• Task to complete: Give every line from the entries that contains "below".
===== Given data =====
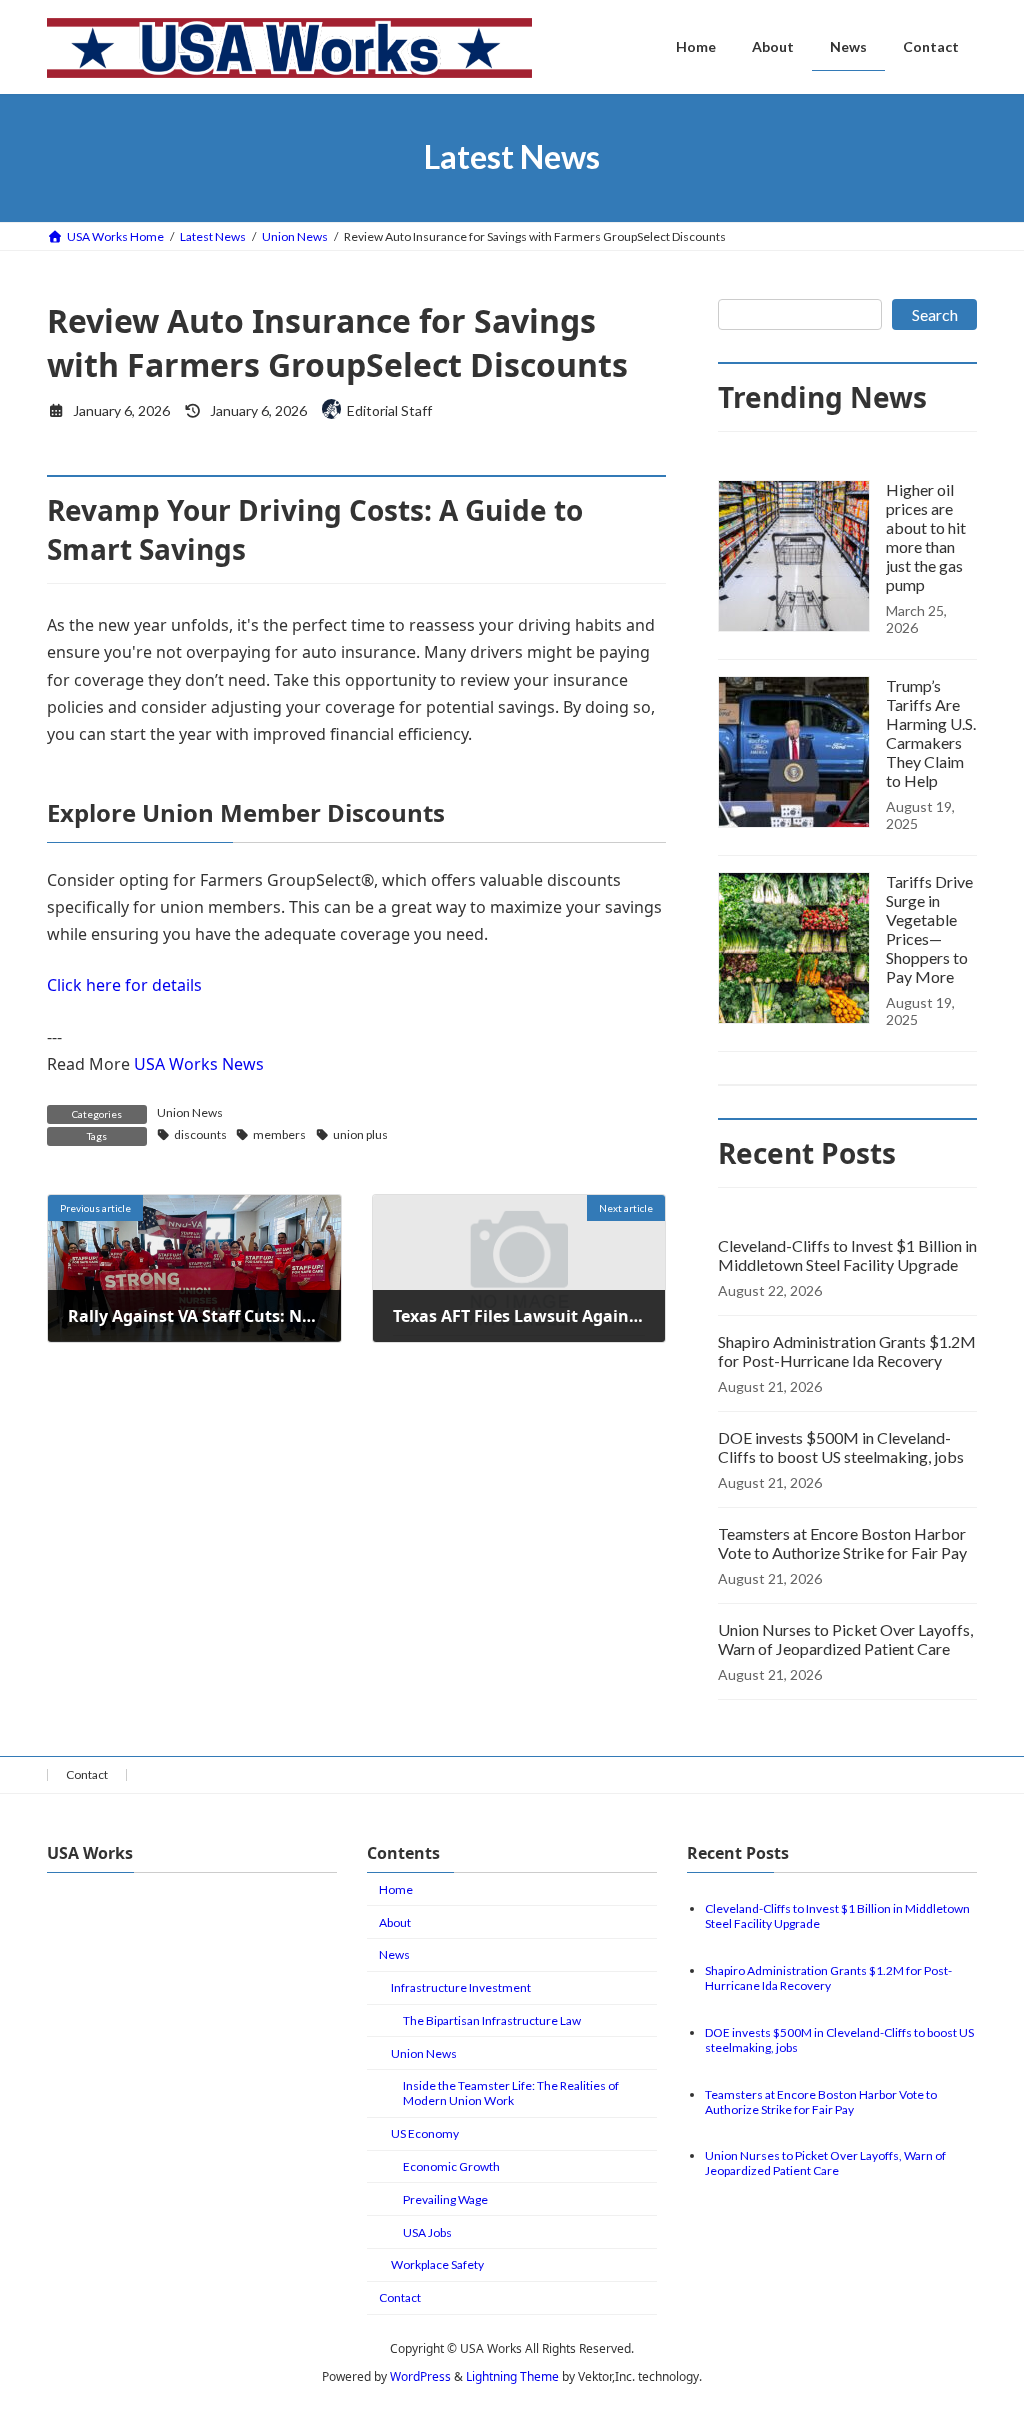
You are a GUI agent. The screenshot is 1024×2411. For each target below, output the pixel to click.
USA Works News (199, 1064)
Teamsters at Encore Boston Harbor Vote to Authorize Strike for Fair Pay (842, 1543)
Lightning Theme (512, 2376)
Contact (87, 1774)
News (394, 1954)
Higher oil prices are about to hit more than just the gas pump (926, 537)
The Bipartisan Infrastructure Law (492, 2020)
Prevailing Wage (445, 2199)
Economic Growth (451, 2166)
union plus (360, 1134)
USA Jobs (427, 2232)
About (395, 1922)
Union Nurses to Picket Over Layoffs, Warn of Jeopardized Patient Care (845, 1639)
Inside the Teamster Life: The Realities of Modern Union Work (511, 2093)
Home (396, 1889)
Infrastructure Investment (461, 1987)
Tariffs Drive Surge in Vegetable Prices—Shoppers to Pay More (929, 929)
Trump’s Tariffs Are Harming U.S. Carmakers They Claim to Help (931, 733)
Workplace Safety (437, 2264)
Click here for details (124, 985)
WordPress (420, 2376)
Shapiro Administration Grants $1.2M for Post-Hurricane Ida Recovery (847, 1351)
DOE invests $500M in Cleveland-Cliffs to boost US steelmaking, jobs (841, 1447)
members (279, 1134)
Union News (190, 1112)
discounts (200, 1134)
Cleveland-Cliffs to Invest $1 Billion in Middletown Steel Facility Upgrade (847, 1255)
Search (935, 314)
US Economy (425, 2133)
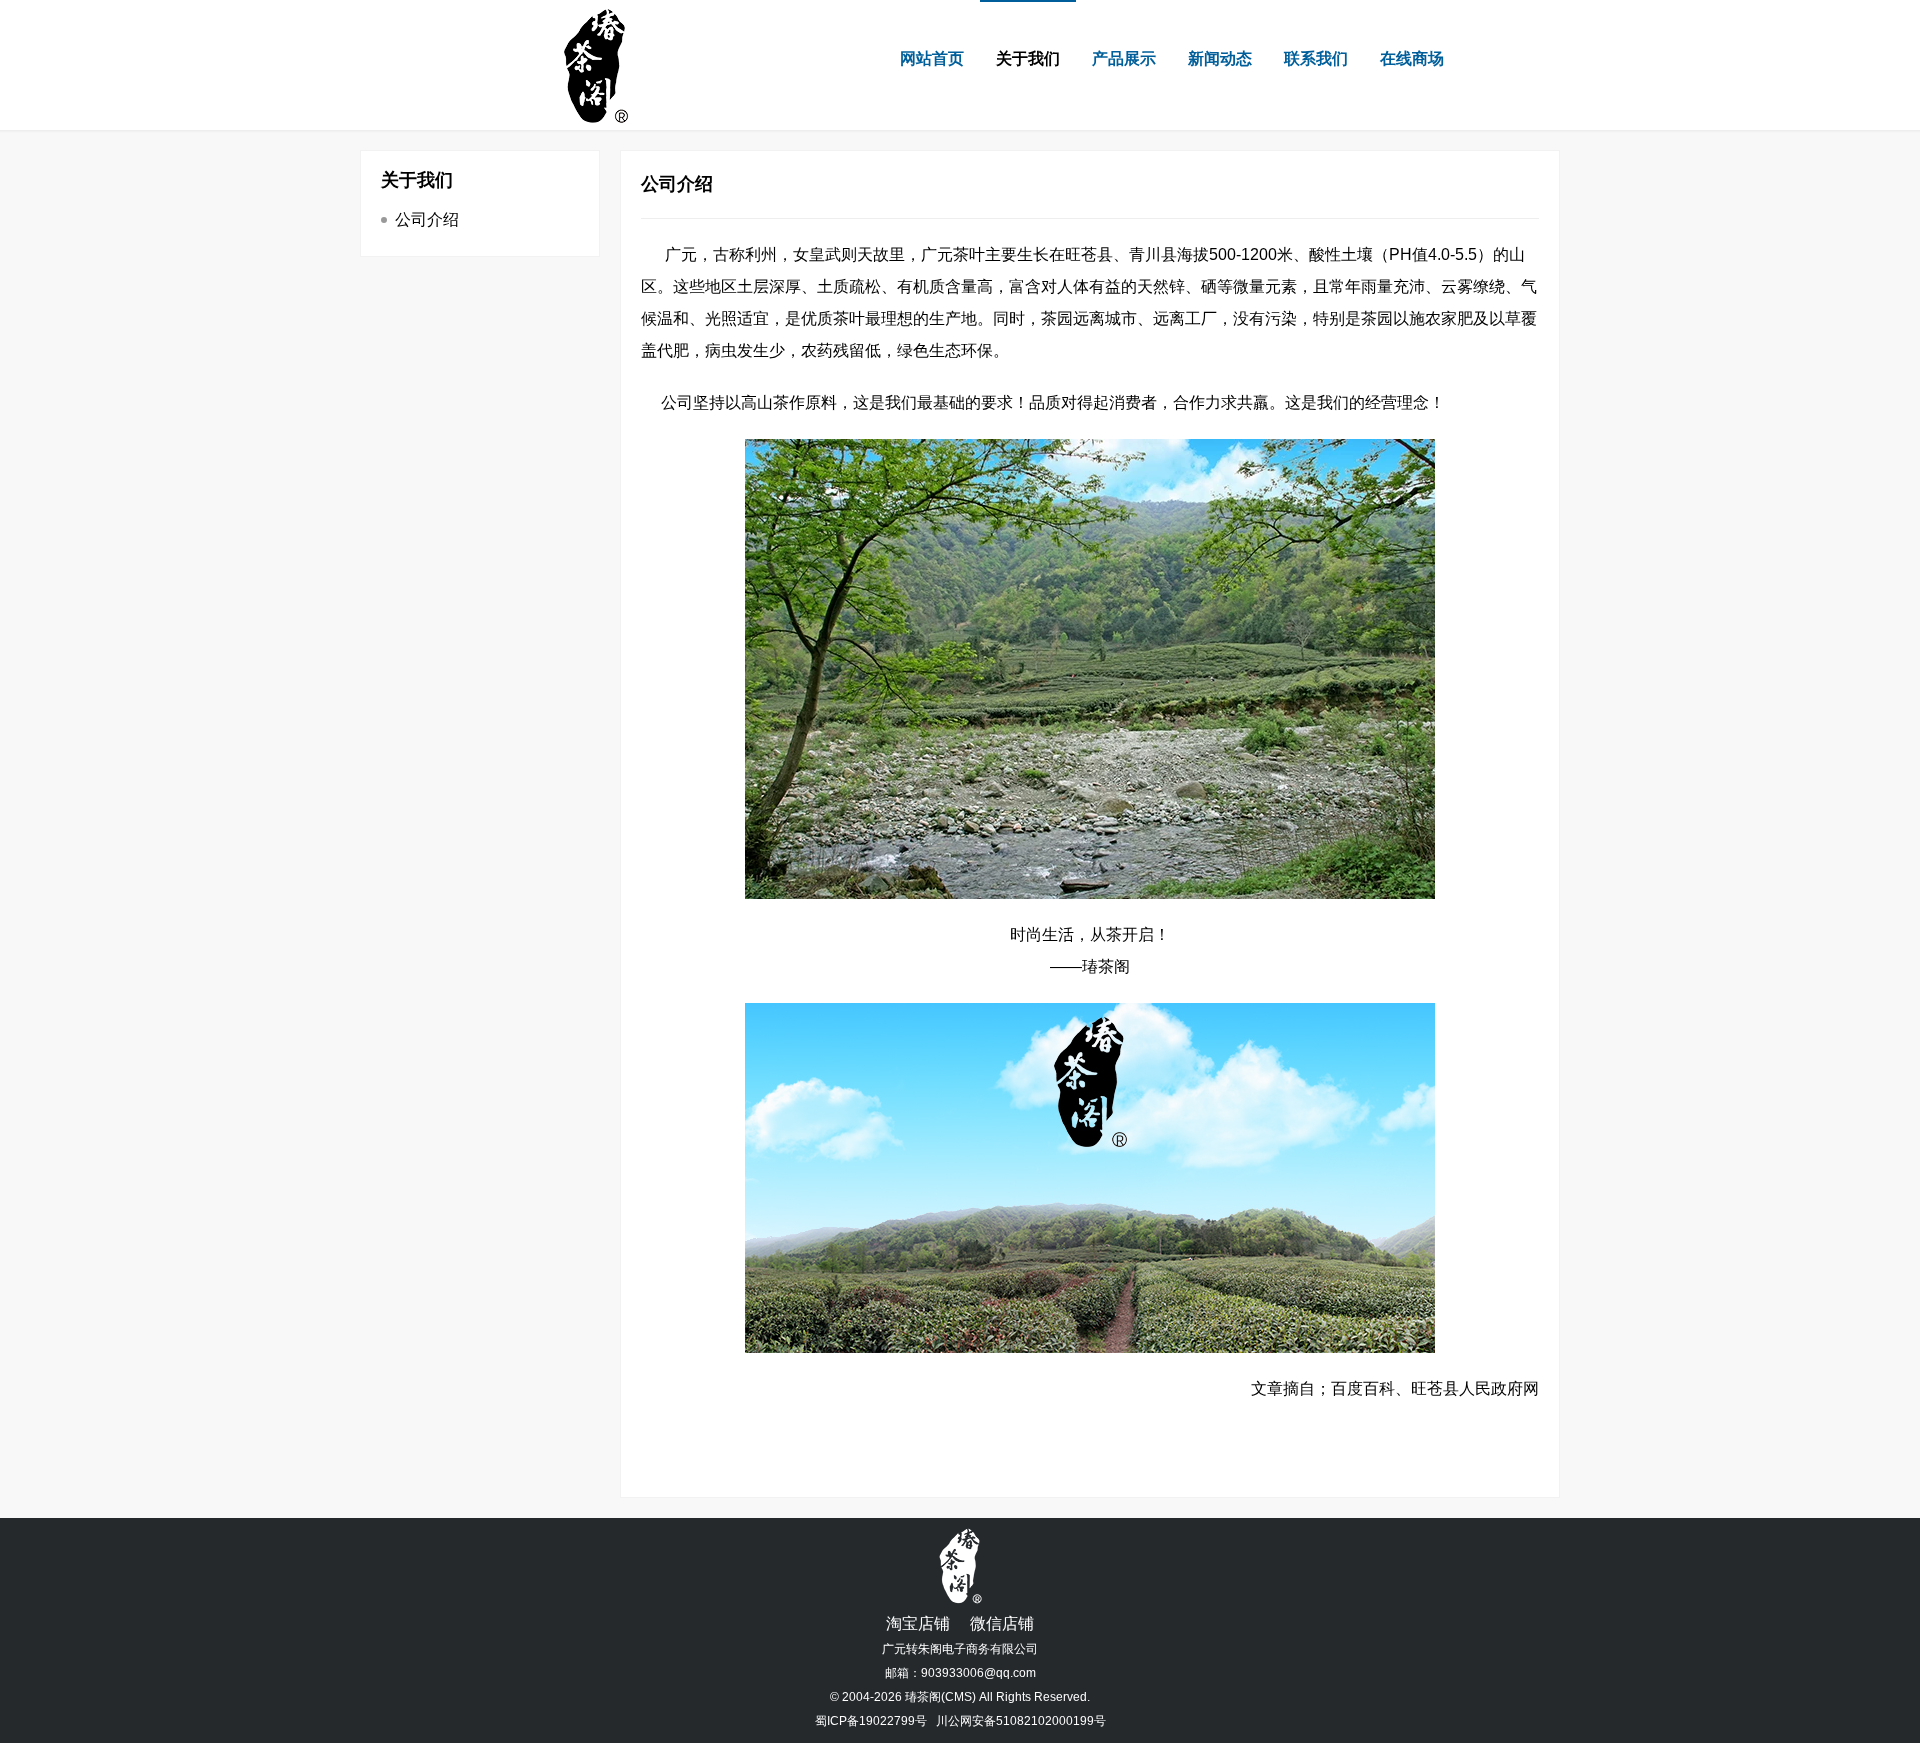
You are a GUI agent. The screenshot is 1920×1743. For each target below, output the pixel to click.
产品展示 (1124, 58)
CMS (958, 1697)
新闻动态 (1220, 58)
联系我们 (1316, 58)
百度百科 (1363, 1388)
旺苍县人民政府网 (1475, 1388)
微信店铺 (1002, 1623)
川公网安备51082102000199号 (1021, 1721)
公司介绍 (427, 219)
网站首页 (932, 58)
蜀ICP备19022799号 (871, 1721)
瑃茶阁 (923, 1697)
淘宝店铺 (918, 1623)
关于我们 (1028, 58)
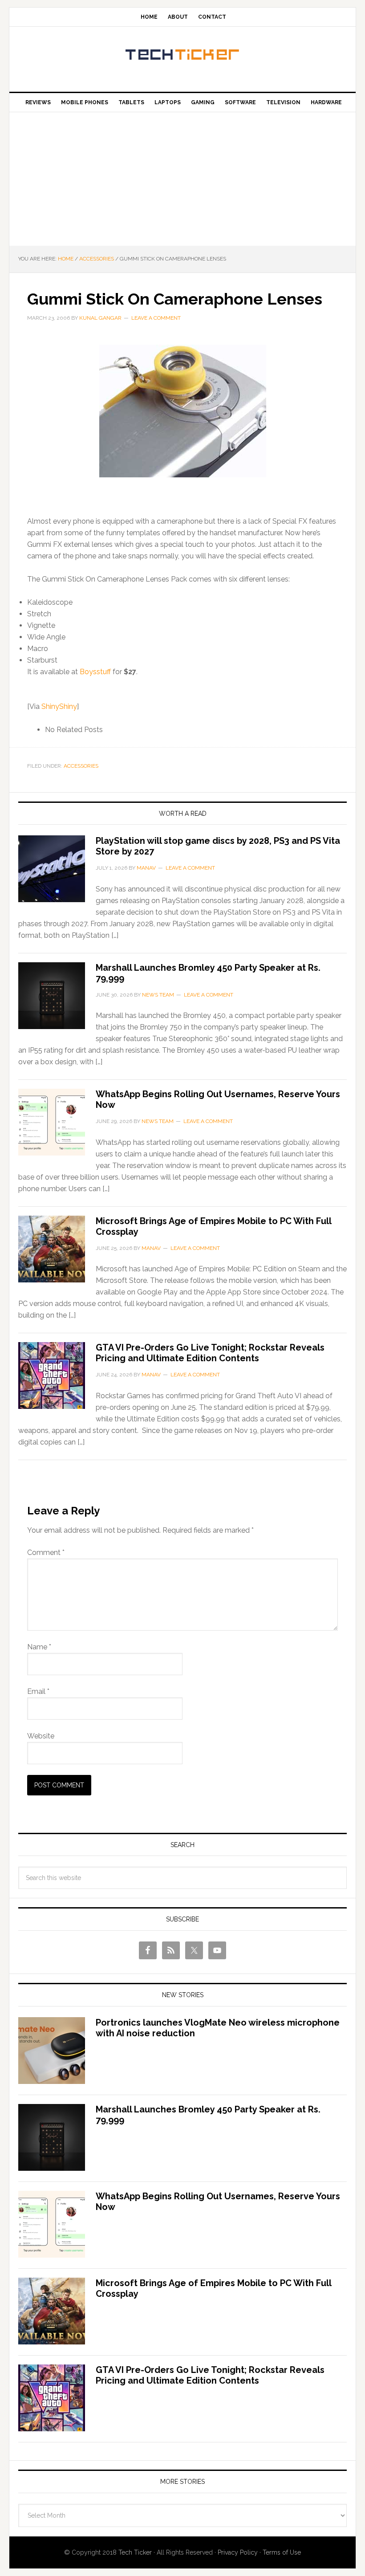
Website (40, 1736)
=====
• Completed exercise:
You are a GUI agent. The screenshot is 1024×2411. For each target below, output the pixel to click.
You are a GUI agent. The screenshot is 1920×1743. For each target below, output the pixel to click.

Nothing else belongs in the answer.